(Collection entries)
<<<<
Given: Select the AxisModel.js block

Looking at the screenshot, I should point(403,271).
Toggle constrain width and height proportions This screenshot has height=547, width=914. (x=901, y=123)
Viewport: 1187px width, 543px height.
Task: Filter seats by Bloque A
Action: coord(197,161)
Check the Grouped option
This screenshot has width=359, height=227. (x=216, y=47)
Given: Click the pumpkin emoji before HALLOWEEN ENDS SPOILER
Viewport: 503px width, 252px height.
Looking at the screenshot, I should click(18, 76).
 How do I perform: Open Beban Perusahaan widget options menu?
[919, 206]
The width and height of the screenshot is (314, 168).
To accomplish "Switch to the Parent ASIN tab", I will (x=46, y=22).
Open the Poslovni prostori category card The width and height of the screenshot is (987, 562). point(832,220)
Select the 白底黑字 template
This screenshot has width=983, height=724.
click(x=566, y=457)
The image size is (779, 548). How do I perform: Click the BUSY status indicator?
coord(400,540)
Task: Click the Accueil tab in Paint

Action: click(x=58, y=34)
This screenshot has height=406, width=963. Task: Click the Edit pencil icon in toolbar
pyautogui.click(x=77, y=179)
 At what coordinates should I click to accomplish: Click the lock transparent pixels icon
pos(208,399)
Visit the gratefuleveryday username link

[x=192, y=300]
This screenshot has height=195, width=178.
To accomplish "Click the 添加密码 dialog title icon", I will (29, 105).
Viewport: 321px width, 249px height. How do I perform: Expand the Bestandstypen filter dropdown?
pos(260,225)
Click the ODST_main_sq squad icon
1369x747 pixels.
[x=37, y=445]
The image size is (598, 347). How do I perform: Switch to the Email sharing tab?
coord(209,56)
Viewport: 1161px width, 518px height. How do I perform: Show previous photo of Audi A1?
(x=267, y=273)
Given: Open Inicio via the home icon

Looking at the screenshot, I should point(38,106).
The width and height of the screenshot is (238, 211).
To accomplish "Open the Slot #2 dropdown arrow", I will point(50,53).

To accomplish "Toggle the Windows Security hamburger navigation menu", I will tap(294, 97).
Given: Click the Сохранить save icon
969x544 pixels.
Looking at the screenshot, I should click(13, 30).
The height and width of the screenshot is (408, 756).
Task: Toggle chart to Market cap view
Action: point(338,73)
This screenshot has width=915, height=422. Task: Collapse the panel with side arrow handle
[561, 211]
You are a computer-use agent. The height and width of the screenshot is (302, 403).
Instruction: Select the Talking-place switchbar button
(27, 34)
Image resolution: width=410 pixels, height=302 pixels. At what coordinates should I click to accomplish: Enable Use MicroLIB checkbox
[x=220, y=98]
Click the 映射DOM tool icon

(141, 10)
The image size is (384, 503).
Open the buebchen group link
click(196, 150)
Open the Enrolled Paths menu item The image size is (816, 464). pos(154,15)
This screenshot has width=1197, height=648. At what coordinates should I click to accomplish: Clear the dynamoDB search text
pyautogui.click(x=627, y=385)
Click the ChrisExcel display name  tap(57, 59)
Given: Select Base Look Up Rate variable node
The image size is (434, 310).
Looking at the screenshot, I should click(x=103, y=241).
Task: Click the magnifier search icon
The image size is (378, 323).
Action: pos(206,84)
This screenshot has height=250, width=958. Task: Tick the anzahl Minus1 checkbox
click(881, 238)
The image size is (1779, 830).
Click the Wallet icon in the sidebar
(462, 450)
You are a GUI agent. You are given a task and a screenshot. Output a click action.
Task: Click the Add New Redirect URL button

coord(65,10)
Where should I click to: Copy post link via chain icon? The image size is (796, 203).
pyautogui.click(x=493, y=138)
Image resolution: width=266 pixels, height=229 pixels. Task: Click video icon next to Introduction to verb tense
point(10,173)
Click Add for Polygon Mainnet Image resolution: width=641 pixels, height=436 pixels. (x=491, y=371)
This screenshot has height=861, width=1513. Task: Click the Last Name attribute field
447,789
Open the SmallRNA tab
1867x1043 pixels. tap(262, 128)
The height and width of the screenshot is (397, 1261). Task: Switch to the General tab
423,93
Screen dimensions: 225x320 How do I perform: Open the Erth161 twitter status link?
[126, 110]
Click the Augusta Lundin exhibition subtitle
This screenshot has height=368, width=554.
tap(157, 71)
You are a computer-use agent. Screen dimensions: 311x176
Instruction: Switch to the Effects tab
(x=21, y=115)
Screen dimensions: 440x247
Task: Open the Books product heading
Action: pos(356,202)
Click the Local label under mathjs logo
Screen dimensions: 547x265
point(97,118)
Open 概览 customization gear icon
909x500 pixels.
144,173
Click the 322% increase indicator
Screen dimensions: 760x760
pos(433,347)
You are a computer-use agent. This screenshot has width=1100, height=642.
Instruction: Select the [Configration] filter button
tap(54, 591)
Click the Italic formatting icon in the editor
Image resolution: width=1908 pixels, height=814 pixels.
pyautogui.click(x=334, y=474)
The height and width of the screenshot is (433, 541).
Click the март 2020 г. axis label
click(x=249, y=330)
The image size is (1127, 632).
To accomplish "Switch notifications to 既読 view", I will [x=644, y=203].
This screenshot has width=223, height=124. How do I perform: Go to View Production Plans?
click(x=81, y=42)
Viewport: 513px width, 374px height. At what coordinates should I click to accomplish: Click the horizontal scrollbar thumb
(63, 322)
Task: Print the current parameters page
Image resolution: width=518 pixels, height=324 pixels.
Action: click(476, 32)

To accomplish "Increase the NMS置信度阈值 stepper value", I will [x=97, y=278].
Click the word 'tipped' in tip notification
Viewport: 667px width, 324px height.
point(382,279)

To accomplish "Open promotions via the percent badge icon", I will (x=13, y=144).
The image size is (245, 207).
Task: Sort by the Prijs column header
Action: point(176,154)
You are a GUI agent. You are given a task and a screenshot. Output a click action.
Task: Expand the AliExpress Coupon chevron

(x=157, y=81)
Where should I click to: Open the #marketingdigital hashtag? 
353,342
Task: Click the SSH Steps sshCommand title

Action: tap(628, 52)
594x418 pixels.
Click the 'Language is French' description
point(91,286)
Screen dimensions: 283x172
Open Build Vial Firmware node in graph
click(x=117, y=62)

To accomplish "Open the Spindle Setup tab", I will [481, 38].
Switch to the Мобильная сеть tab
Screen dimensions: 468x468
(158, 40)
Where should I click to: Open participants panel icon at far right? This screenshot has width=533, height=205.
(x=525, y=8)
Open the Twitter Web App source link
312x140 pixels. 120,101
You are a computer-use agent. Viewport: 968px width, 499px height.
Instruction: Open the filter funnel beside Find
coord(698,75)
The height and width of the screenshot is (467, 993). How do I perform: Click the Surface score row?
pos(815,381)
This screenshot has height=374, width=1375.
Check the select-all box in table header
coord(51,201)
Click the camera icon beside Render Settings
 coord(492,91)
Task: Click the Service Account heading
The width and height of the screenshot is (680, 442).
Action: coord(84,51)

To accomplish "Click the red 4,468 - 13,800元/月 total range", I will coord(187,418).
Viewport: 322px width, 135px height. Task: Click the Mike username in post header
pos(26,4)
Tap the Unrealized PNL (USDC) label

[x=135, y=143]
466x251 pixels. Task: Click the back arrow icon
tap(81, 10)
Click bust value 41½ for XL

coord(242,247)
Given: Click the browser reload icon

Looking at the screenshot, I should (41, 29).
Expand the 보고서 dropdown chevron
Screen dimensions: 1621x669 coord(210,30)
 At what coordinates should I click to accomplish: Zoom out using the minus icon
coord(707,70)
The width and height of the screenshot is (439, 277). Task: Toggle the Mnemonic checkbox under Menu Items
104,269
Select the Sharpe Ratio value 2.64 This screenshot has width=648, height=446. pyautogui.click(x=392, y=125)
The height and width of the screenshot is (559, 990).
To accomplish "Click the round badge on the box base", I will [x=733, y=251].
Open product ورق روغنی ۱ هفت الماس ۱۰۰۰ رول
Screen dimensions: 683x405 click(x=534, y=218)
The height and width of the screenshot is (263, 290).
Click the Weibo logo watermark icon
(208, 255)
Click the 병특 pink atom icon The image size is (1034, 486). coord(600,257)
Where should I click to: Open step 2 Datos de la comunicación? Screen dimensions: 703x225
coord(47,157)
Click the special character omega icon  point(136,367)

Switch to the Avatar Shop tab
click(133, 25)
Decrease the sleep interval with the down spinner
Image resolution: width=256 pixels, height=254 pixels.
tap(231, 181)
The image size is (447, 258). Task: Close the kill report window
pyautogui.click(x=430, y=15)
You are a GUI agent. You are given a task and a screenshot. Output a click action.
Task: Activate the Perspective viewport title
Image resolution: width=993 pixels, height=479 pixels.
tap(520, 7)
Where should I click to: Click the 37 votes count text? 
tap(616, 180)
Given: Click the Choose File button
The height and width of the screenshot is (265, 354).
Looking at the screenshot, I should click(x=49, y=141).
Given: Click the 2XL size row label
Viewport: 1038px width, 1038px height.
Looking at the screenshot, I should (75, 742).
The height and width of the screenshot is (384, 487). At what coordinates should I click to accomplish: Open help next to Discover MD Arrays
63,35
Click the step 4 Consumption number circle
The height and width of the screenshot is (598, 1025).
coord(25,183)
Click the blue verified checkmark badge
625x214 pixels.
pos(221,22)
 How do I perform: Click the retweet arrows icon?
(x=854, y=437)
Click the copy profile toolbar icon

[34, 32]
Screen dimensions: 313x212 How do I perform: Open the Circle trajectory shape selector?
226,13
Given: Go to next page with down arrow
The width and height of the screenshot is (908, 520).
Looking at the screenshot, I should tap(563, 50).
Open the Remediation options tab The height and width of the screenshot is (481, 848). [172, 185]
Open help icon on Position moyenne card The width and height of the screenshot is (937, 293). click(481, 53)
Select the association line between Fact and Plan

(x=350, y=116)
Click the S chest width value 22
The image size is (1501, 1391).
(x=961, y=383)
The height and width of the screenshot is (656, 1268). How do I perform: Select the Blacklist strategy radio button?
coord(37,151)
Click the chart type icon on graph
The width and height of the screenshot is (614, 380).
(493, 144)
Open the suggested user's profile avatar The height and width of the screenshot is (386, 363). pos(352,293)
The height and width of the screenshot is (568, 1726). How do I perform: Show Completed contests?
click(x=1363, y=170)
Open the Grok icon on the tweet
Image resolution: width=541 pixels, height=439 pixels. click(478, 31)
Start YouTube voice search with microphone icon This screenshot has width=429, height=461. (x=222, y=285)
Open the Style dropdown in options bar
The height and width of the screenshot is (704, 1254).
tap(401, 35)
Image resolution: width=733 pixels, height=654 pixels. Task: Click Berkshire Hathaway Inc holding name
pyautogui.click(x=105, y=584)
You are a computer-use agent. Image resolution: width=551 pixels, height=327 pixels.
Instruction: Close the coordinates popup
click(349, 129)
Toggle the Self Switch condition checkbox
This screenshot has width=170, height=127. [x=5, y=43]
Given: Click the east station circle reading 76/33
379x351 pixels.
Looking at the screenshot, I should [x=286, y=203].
>>>>
Task brief:
Please quote the entries above word for word, from the line containing "Open 概览 customization gear icon" through the line containing "click(x=81, y=42)", with both of those lines included.

The solution:
Open 概览 customization gear icon
909x500 pixels.
144,173
Click the 322% increase indicator
Screen dimensions: 760x760
pos(433,347)
You are a computer-use agent. This screenshot has width=1100, height=642.
Instruction: Select the [Configration] filter button
tap(54, 591)
Click the Italic formatting icon in the editor
Image resolution: width=1908 pixels, height=814 pixels.
pyautogui.click(x=334, y=474)
The height and width of the screenshot is (433, 541).
Click the март 2020 г. axis label
click(x=249, y=330)
The image size is (1127, 632).
To accomplish "Switch notifications to 既読 view", I will [x=644, y=203].
This screenshot has width=223, height=124. How do I perform: Go to View Production Plans?
click(x=81, y=42)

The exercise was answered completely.